Al peñanietismo le llevó cuatro años montar y apuntalar su “verdad histórica” sobre lo sucedido en Iguala. Desmontar esa “verdad” le ha tomado al equipo de AMLO y al grupo de expertos externos (GIEI) un tiempo casi similar. Hoy los responsables de ese desmontaje se muestran confiados en lograr su objetivo, aunque el “factor tiempo” empieza a jugar en su contra, pues da a sus críticos más oportunidades para hacer del proceso un campo de batalla más en su lucha sin cuartel contra la “4 T” y AMLO.
De acuerdo con el testimonio de los miembros del GIEI, por años el Ejército se negó a facilitarles el acceso a los cruciales archivos de los servicios de inteligencia militar, servicios que conocieron en tiempo real todo lo ocurrido en la brutal noche de 2014. Se supone que ahora, y por orden directa de AMLO, esa negativa ya no opera, pero eso no impide que el hecho ya sea parte de otra discusión conflictiva que nada tiene que ver con Ayotzinapa: la decisión de otorgar nuevas responsabilidades a esas fuerzas armadas que fueron reticentes a dar cuenta de sus acciones como son asumir el control de aduanas o de la Guardia Nacional.
En el ámbito netamente civil el correr del tiempo ha llevado a meter el caso Ayotzinapa en el terreno de la discusión sobre la forma en que la Fiscalía General de la República (FGR) ha desempeñado su papel de ministerio público. La inesperada renuncia por un desacuerdo con su superior jerárquico del responsable de una fiscalía especializada creada para investigar la desaparición de los estudiantes normalistas ha revelado fallas y conflictos internos de la FGR de ese órgano autónomo que es crucial para algo que ha faltado a México por mucho tiempo: la procuración de la justicia.
Pasa el tiempo y los padres de los estudiantes —y la sociedad— se muestran cada vez más insatisfechos con la lentitud y contradicciones de la investigación y ya exigen el arresto de quien era secretario de la defensa hace ocho años y del expresidente Peña Nieto (SinEmbargo, 27/09/22).
Refiriéndose al caso Ayotzinapa, el presidente manifestó: “Estamos recibiendo muchas presiones de todo tipo y de muchas partes, pero… tenemos la firme voluntad de hacer justicia” y es que hoy el “factor tiempo” está del lado de las presiones.
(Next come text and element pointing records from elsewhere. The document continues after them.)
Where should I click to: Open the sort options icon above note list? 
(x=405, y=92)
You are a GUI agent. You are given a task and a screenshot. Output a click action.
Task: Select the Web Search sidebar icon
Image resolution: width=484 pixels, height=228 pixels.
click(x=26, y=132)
Es imperativo acelerar el proceso, deshacerse de quienes desde el interior de las instituciones obstaculizan su marcha, consignar a los responsables y mantener bien abierto el caso al escrutinio público para que la presidencia tenga el respaldo ciudadano y pueda cerrar la herida colectiva abierta en Iguala por la corrupción, la irresponsabilidad y la impunidad.